An exact copy is needed of the lines from the one that contains "Click the screens" through the final line of the data below, with pictures left out.

(Collected data entries)
---------------

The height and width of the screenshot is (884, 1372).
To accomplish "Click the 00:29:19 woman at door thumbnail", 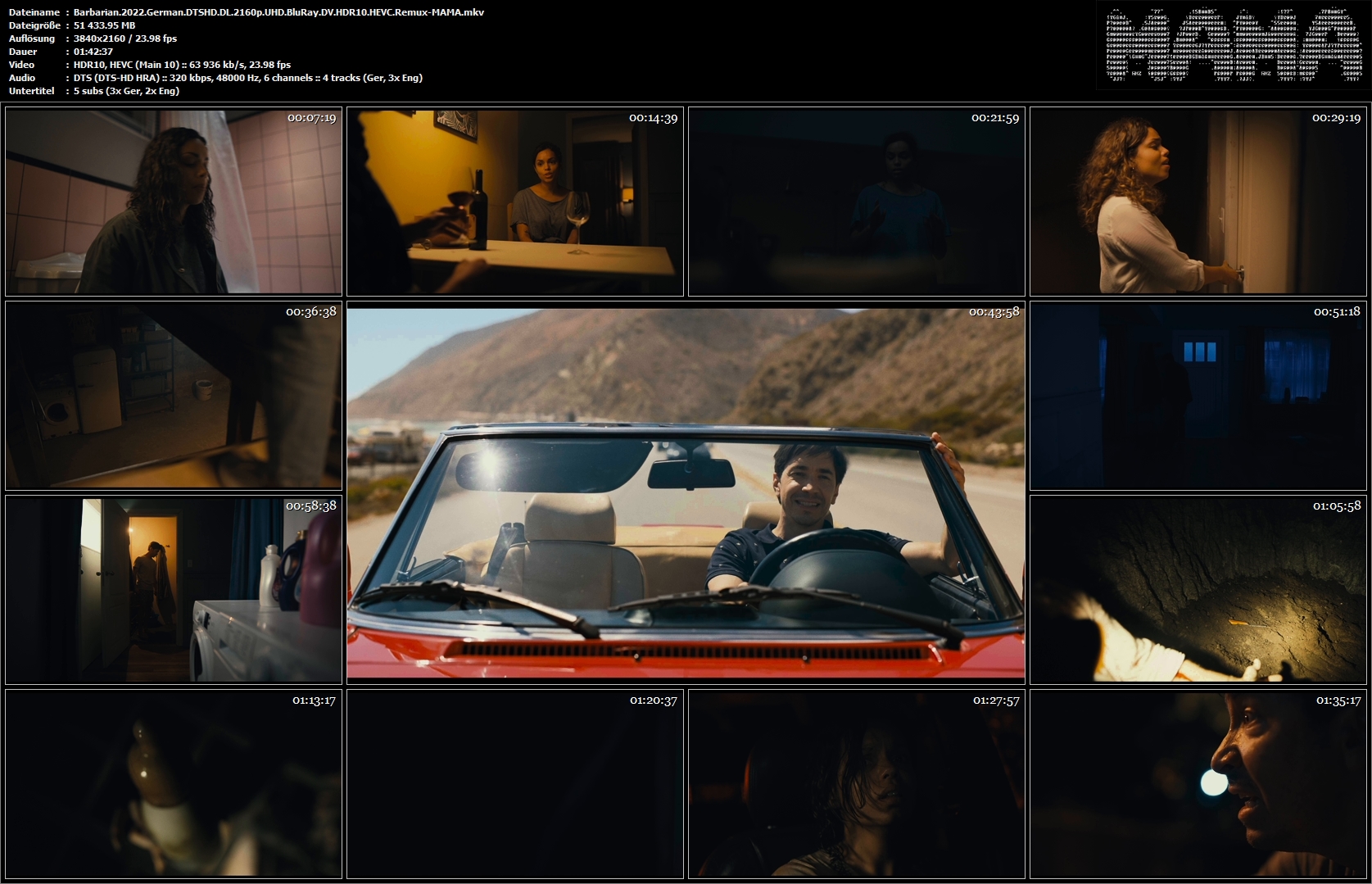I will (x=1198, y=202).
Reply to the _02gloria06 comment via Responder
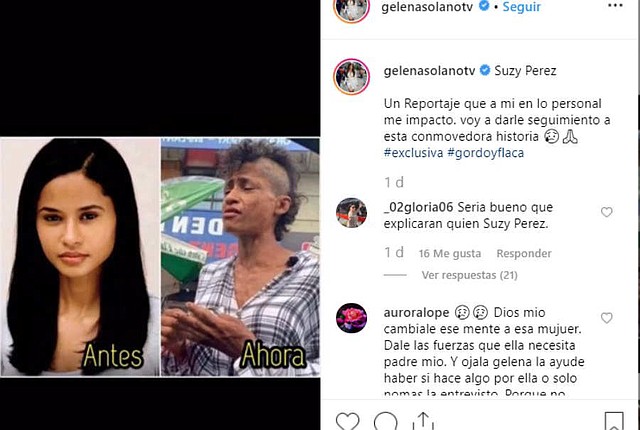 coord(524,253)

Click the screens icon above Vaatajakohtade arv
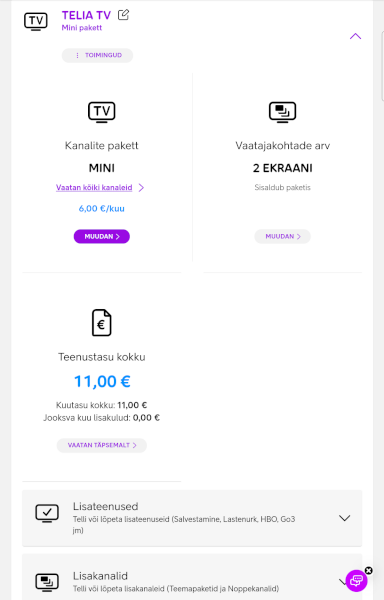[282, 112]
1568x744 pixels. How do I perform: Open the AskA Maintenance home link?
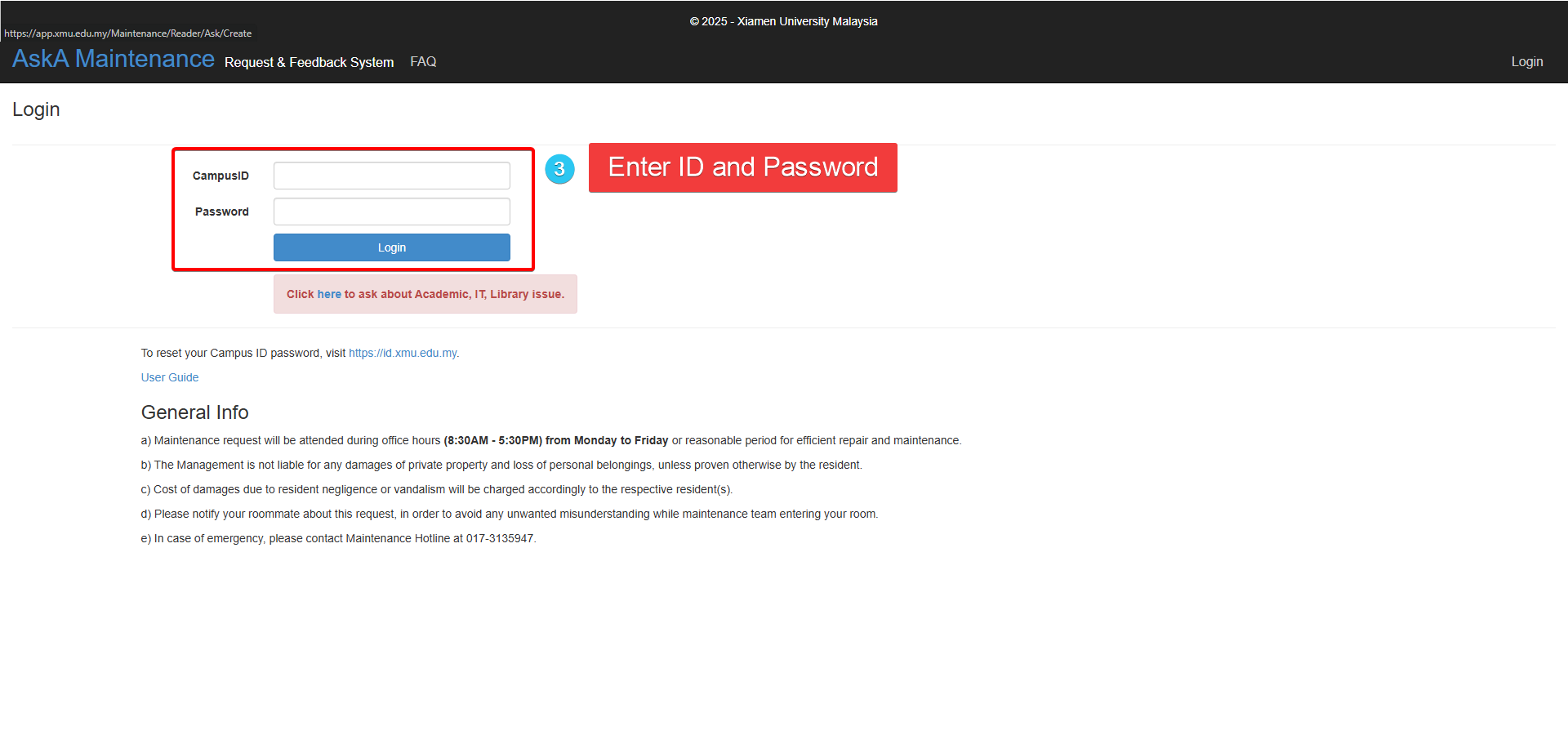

---------------

◆ **RESPONSE TO THIS EXERCISE**:
Click the screens icon above Vaatajakohtade arv
[282, 112]
1568x744 pixels. How do I perform: Open the AskA Maintenance home link?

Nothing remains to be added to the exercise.